> Assignment
Look for the string "computer" in the data below, and copy each line that holds it.

> Available records
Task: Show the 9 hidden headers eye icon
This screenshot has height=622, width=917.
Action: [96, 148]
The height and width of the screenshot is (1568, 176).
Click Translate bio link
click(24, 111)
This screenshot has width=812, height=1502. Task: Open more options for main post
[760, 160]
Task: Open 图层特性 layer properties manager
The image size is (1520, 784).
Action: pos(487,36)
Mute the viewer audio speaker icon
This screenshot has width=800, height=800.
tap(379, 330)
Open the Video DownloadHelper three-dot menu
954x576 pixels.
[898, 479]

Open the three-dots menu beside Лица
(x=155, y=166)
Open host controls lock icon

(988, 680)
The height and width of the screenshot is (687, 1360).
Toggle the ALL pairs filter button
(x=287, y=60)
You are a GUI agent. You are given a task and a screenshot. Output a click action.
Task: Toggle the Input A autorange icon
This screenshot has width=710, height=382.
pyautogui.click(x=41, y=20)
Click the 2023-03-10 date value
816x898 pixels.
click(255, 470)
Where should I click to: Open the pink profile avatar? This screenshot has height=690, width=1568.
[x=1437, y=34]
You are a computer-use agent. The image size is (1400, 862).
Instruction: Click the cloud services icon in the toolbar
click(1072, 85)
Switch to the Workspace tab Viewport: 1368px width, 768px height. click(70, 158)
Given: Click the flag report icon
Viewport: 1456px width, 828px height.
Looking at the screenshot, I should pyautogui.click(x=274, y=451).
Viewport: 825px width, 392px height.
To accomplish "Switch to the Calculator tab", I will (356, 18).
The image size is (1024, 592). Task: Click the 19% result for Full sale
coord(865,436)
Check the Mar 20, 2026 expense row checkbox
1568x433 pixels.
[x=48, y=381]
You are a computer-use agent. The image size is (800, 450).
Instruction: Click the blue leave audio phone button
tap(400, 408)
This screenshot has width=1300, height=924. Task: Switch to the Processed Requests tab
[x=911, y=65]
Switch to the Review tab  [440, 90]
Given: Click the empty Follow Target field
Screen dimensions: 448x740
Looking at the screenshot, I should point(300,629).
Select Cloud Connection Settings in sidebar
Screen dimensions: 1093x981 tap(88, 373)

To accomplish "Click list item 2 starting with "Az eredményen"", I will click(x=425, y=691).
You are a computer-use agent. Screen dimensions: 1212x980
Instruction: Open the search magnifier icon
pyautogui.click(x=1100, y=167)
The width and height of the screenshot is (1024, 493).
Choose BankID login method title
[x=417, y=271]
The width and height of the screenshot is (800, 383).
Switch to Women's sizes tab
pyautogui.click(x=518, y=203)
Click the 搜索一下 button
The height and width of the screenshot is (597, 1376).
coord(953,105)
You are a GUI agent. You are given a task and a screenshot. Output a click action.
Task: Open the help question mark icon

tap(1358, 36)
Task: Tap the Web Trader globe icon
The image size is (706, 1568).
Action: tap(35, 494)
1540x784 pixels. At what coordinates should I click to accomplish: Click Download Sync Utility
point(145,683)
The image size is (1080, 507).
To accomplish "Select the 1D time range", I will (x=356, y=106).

> Solution to the problem
You are a computer-use agent. The image size is (1400, 862).
You are a computer-use agent. The image size is (800, 450).
You are a computer-use agent. Screen dimensions: 1212x980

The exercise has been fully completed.